Comunicar bien en política es fundamental para trasmitir bien

En política una cosa es la realidad y otra la percepción. Lo que decidimos cada uno de nosotros a la hora de votar no es la realidad social que tenemos en ese momento, tal cual, sino la percepción que cada uno tenemos como votantes acerca de ella misma. Percepción que nos hemos ido formando poco a poco a lo largo de varios años.

Una cosa es la realidad y otra lo que percibimos.

No se trata de que seamos “tontos” y veamos algo de manera distinta a la real por incapacidad, no y ni mucho menos.
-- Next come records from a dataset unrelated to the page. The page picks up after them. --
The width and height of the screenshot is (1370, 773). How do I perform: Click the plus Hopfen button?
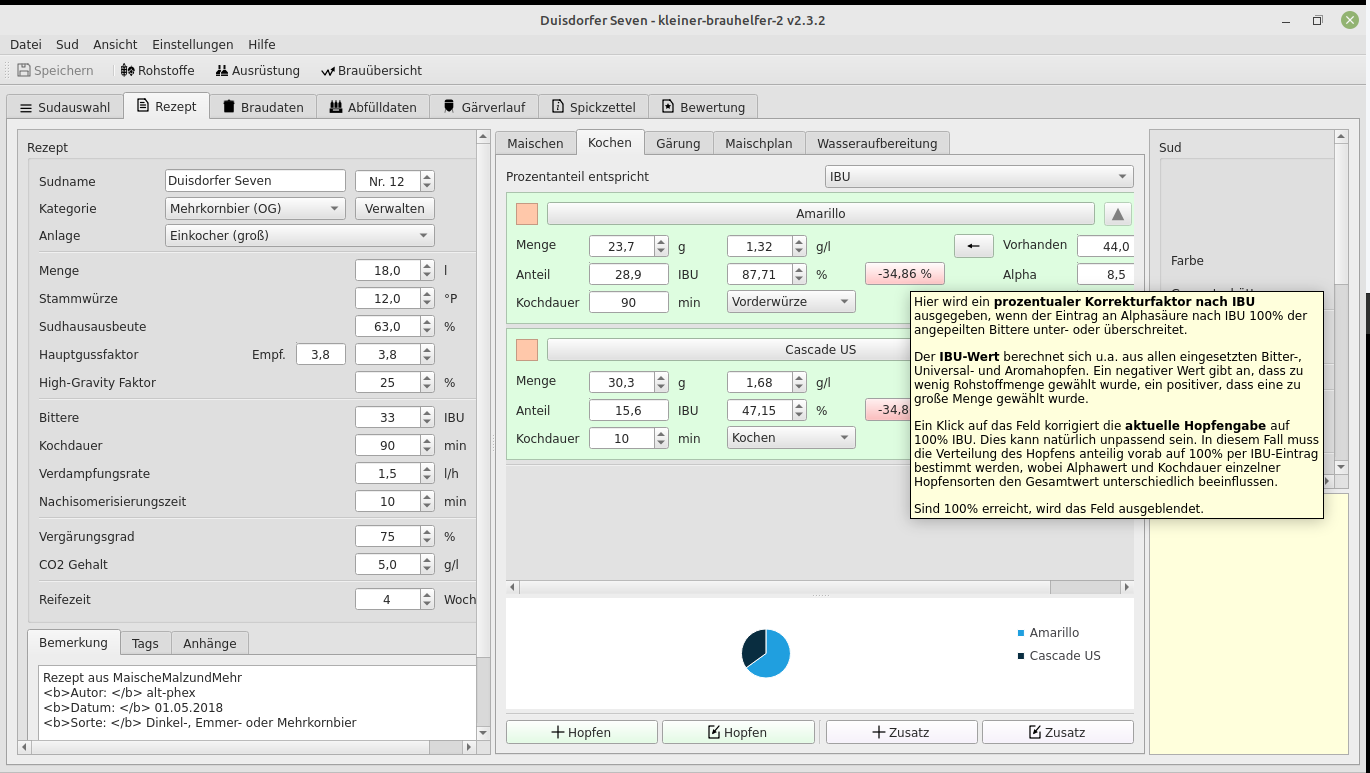581,732
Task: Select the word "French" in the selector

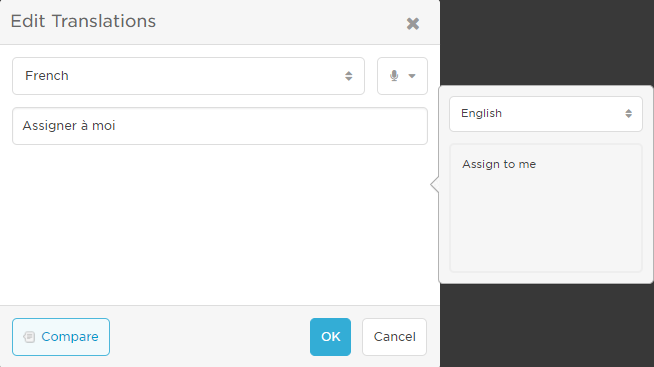Action: point(47,76)
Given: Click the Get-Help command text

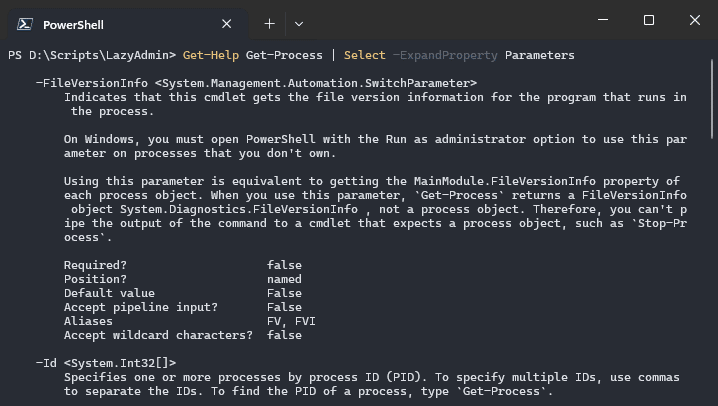Looking at the screenshot, I should coord(211,55).
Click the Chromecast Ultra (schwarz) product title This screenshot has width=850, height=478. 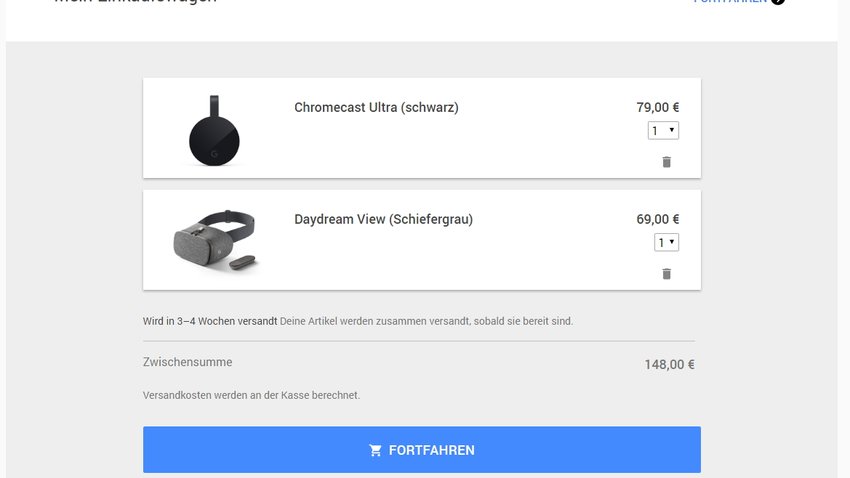pos(376,107)
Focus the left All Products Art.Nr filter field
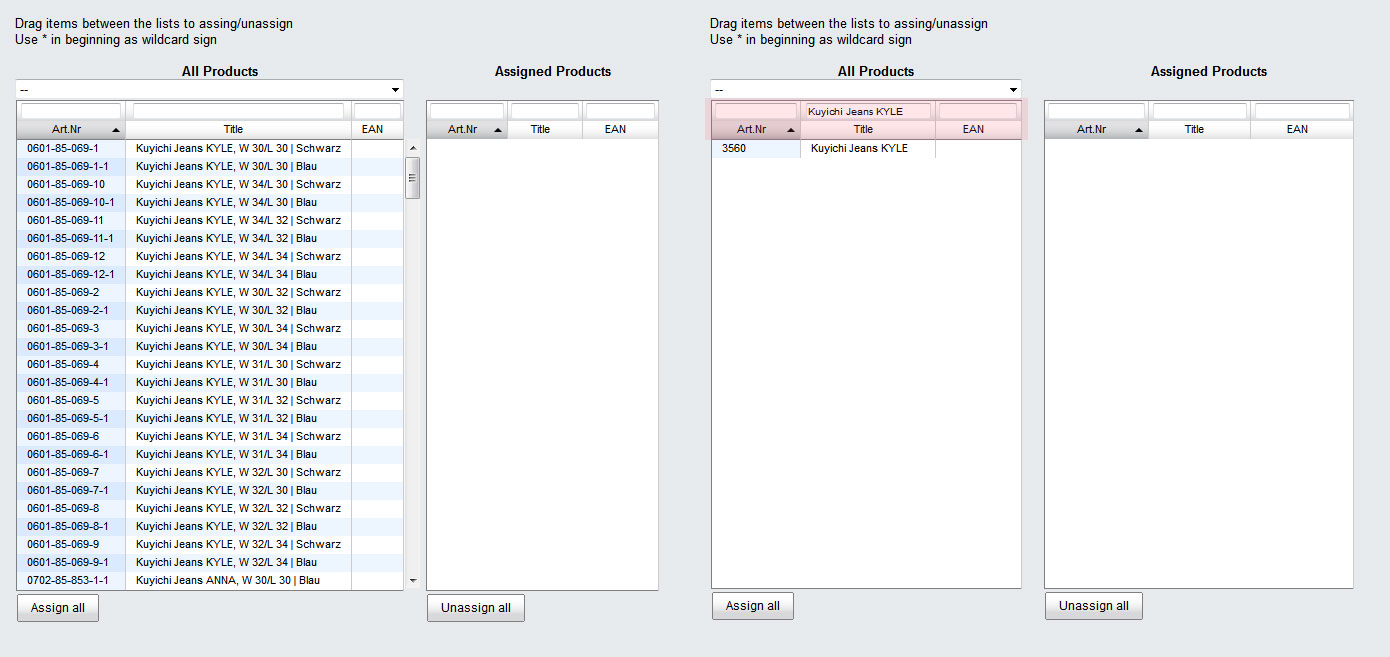 pos(71,111)
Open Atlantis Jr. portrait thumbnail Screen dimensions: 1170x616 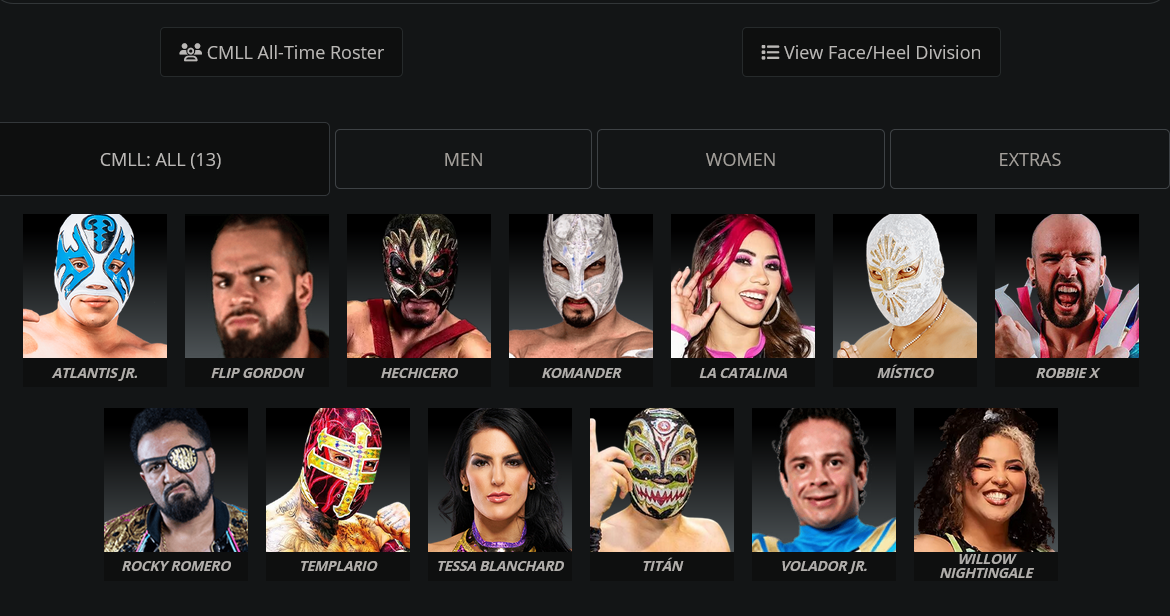pyautogui.click(x=95, y=286)
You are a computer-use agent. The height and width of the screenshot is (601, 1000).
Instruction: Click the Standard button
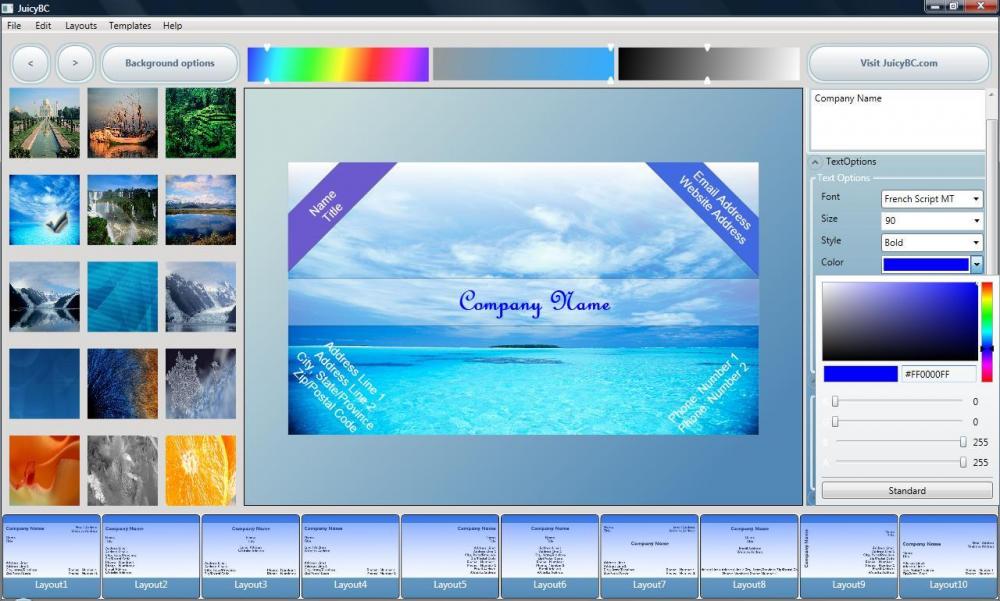[905, 490]
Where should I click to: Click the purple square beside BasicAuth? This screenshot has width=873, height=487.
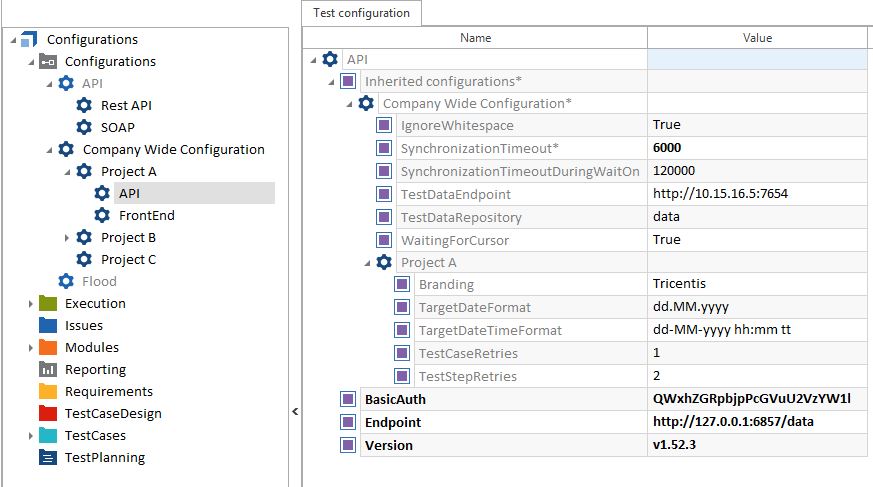click(x=348, y=399)

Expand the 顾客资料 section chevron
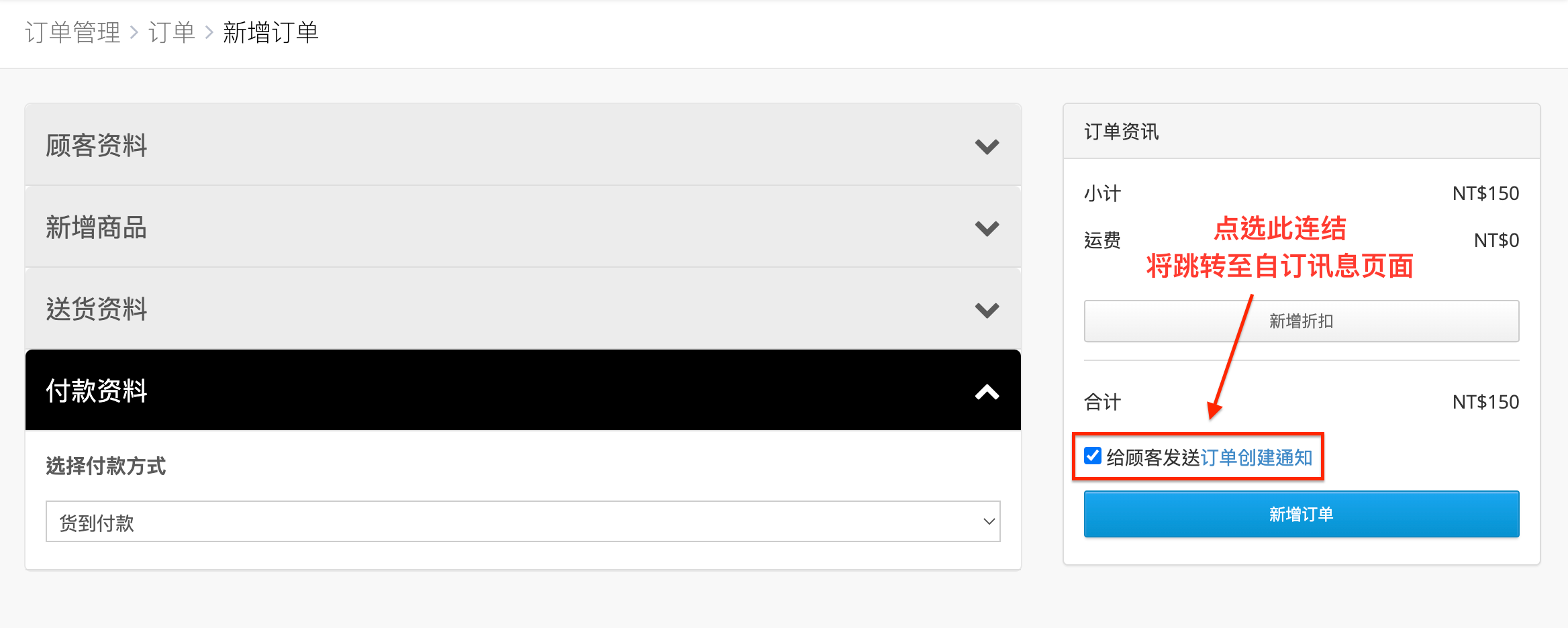click(x=987, y=146)
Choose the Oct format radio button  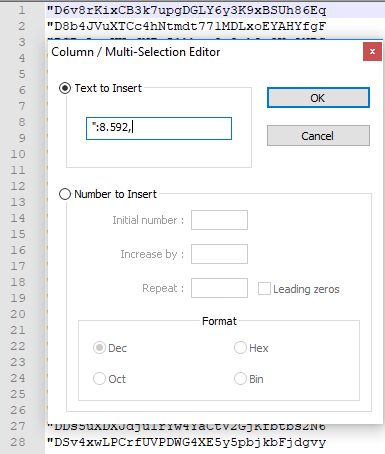point(99,379)
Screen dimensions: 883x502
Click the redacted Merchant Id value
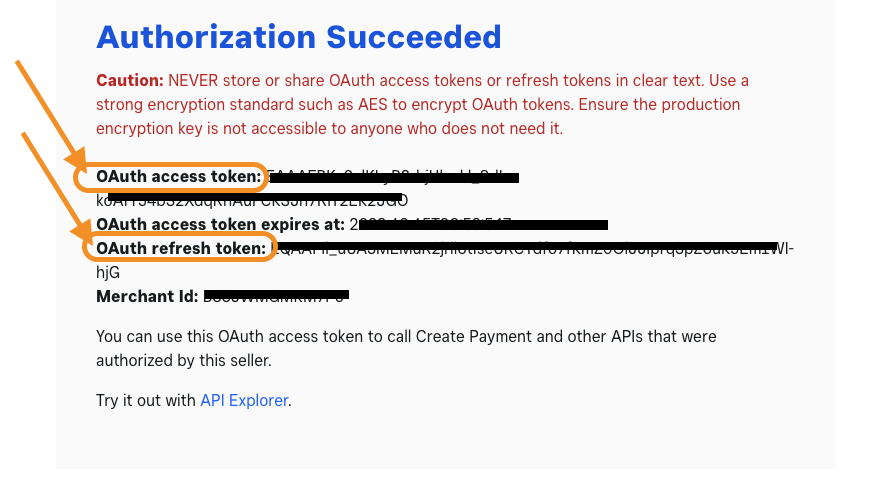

SE trata de que cada fuerza política y social, los acontecimientos y las circunstancia que se van dando, crean en nosotros una percepción determinada por la suma de aciertos o errores de unos y otros, hasta configurar nuestra decisión.

Cuando tú visitas Barcelona ves “una” Barcelona, pero hay muchas Barcelona. Algunas nunca las verás pues eras un visitante, otras no desearás verlas nunca, otras te atraerán por ser las típicas y las que casi te obligan a ver cuando la visitas. Te sientes atrapado y atraído por una determinada Barcelona. Tú elijes, tú decides qué Barcelona quieres ver. Pero la realidad es otra.

Pero incluso viendo las mismas calles y monumentos, unos viajeros mirarán hacia arriba buscando las bellezas de sus edificios, otros mirarán su comercio y locales de moda y otros observarán a sus gentes y sus particularidades. Cada uno saldrá con una visión diferente del mismo lugar, del mismo momento. No es lo mismo tampoco mirar a las 10 de la mañana que a las 2 de la madrugada, en primavera o en invierno.

Cuando nos tengan que preguntar qué hacemos con Barcelona, cada uno de nosotros opinaremos diferentes, por poner un ejemplo de lo que hacemos a la hora de elegir candidatos, opciones políticas, gestores para nuestros países.

Pero la realidad económica, política, cultural y social está allí, aparentemente a la vista de todos. Pero lo que cada uno vemos es muy diferente. Los que percibimos difiere mucho entre personas, pues percibimos diferentes situaciones algunas veces de forma consciente y otras de forma inconsciente.

A la hora de votar cada uno vamos sumando todas las percepciones, sin darnos cuenta eso si, algunas de ellas motivadas por lo que “otros” nos han inducido y tomamos la decisión con arreglo al resultado de esa suma.

Algunos partidos políticos saben manejar muy bien estos ítem de percepción social y constante, manejando su imagen lentamente y de forma profesional para que el ciudadano no lo note pero le penetre. Otros en cambio creen que esto son bobadas que no funcionan para nada o literalmente manipulaciones mentales que no deben nunca utilizar. Pero la verdad es que jugar en desventaja es un gran peligro si se quiere trabajar en igualdad de condiciones.